• **Extracted text**
● ● ● ●

Update on day 3 GF, i slept too long but it was the happy place because i didnt need to think about the loss and everything. Imidiately when i woke up i was angry and sad. Didnt care almost nothing. This is hard but i havent had any temptation to gamble. I am just so sick of this. I am now going to do some work so i can get some money back of the losses. Its taking so long to get all the loss back from working but no can do. It is what it is. Better to work than lay in the bed.

● ● ● ●

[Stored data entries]
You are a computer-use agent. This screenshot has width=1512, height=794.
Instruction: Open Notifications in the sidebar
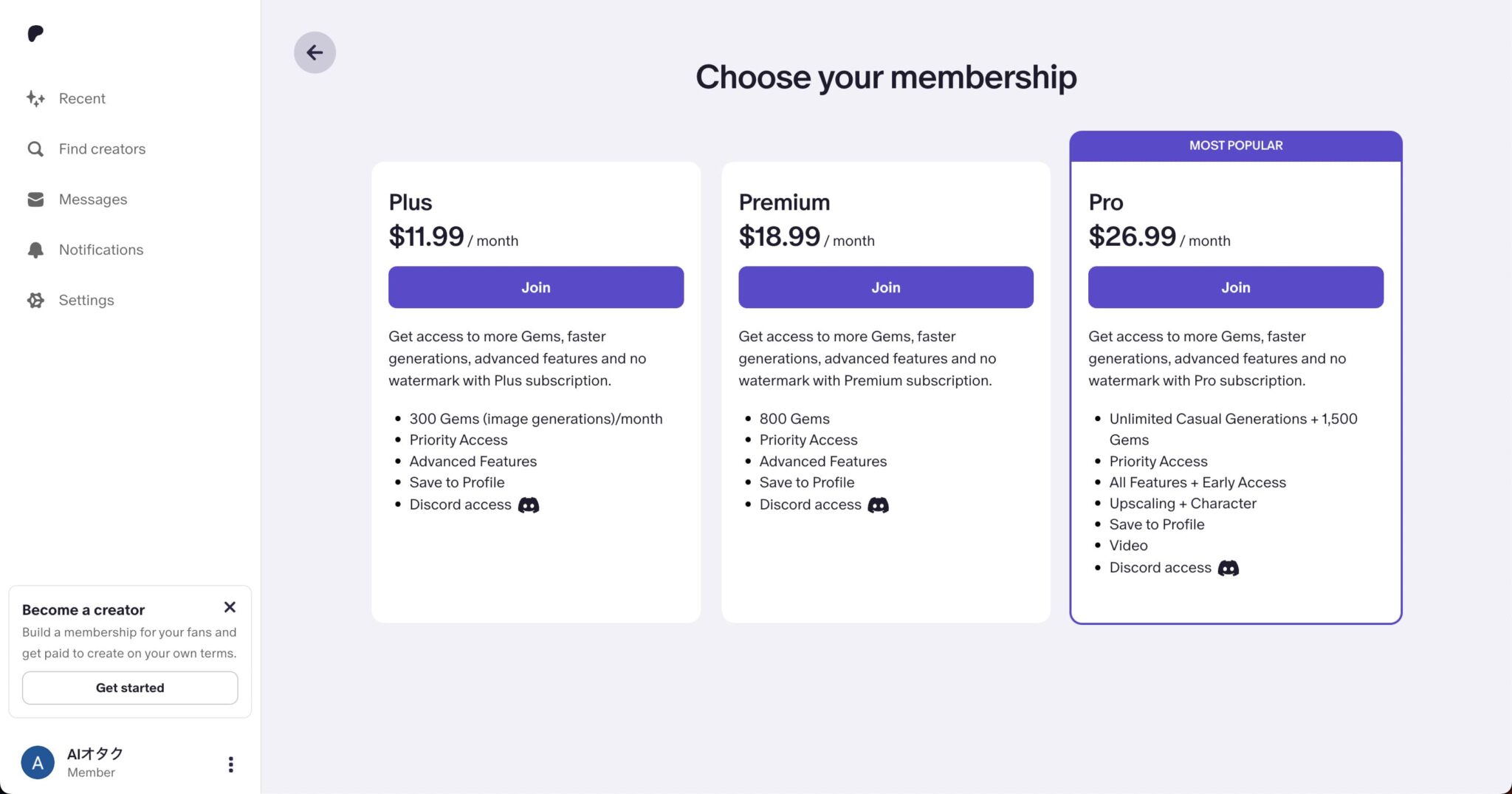coord(101,250)
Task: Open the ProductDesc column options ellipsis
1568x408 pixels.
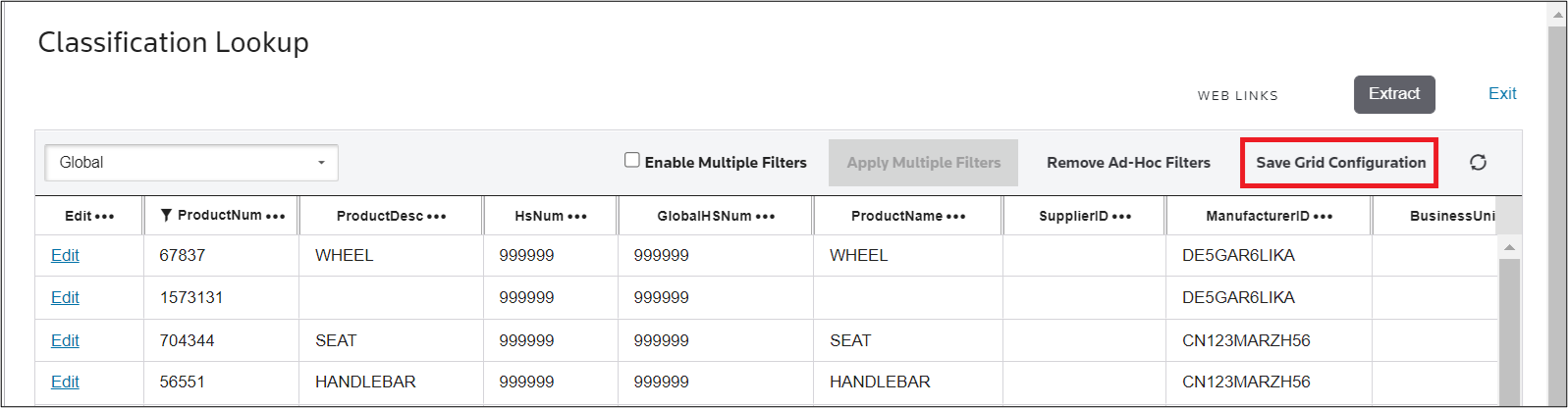Action: [437, 217]
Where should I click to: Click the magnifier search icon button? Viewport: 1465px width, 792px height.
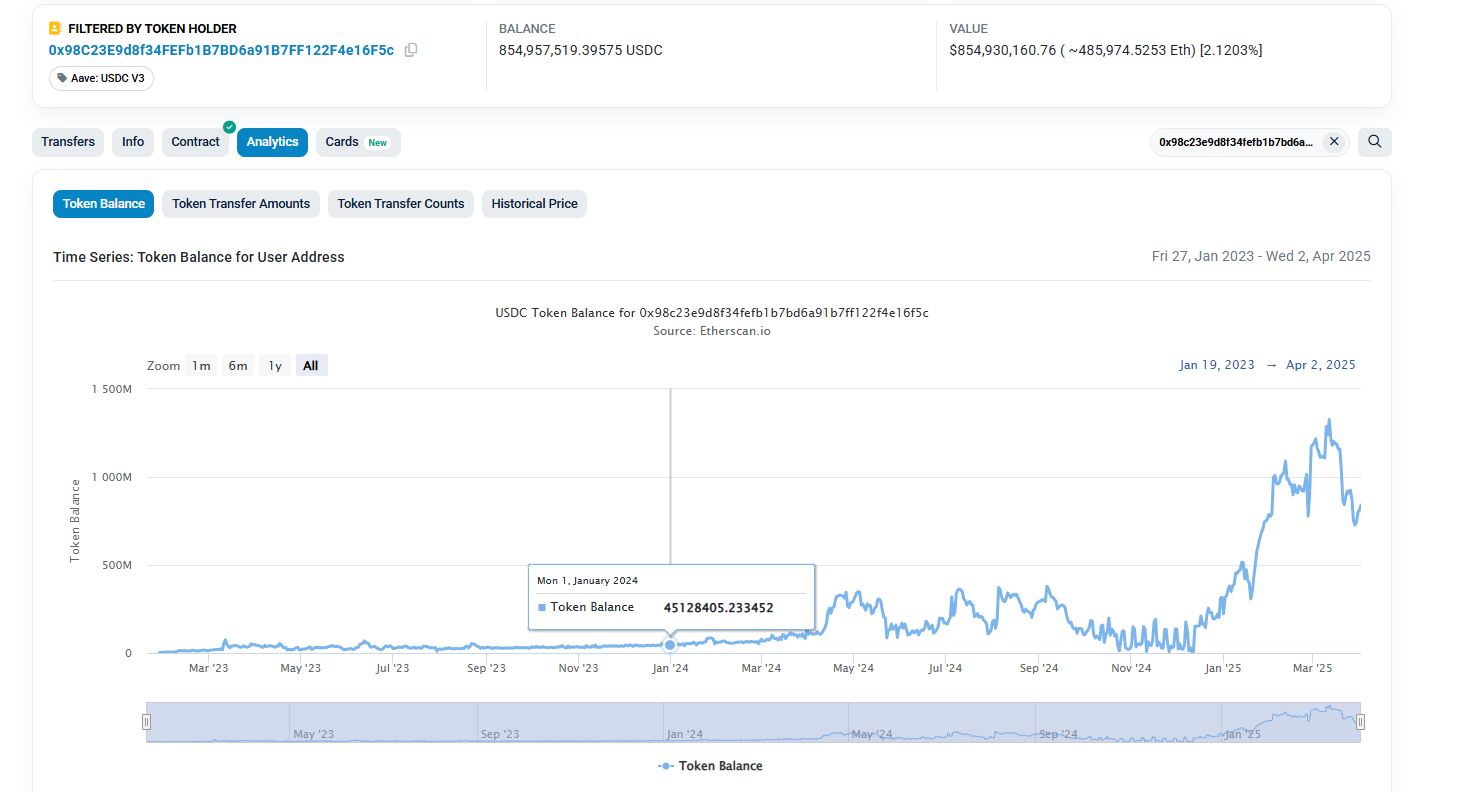tap(1375, 142)
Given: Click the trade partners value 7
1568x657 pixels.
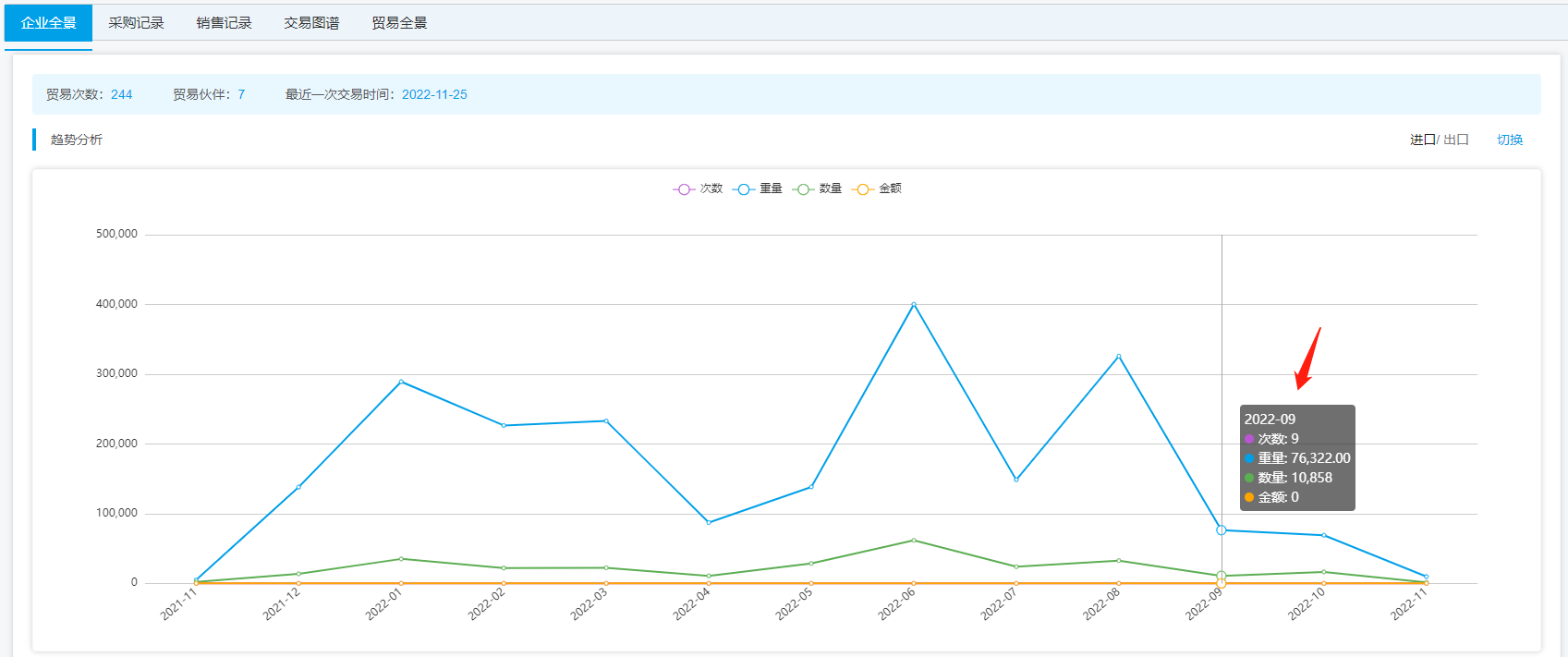Looking at the screenshot, I should (241, 94).
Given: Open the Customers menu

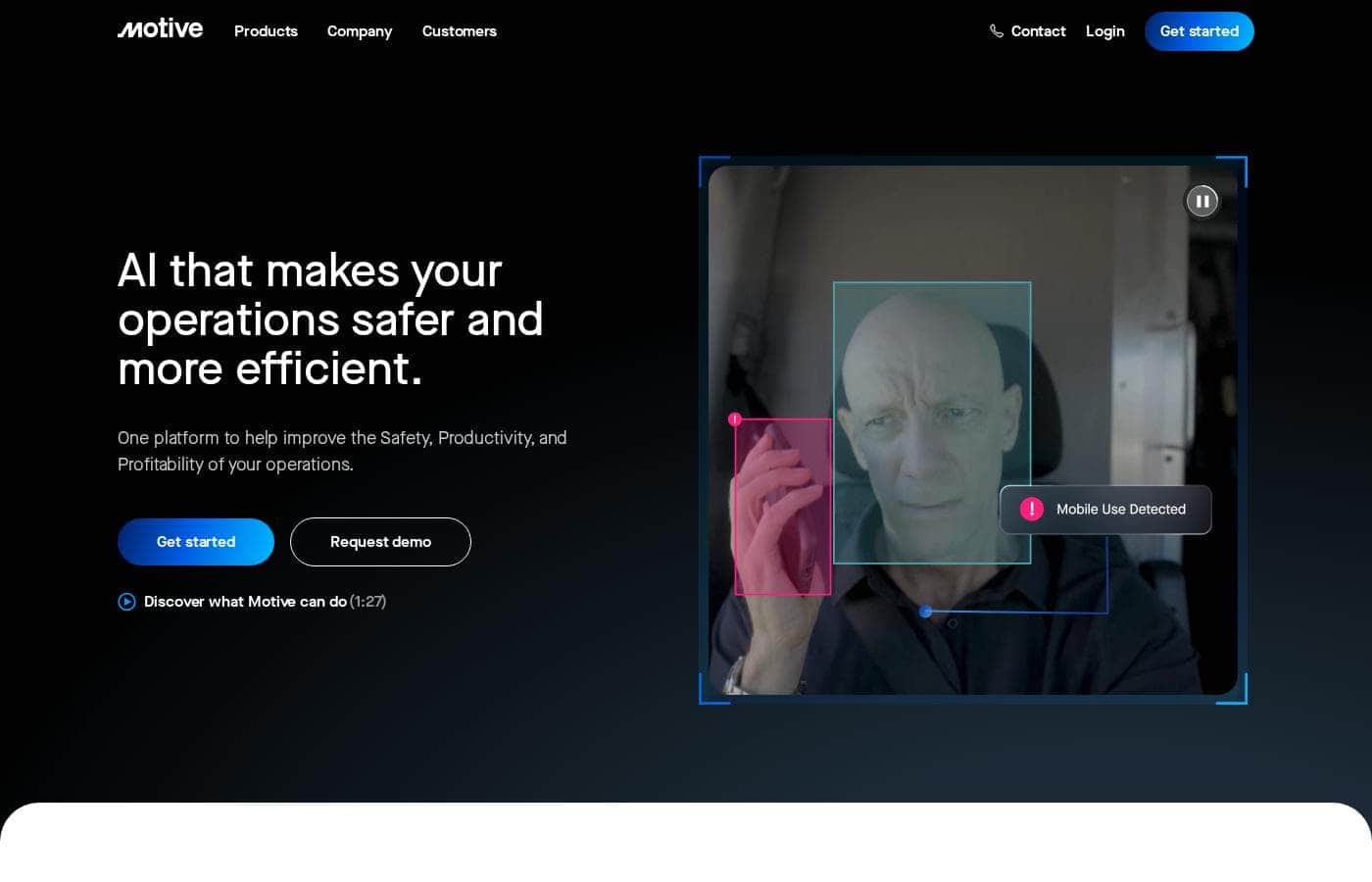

● ● ● ●

• **Exercise description**
Answer these about the day 3 update:
(a) How did the writer feel right after waking up?
(b) What does the writer say there has been no temptation to do?
(c) What is the writer about to do, and for what purpose?

• **Your solution**
(a) Angry and sad.
(b) Gamble.
(c) Do some work, to get some money back from the losses.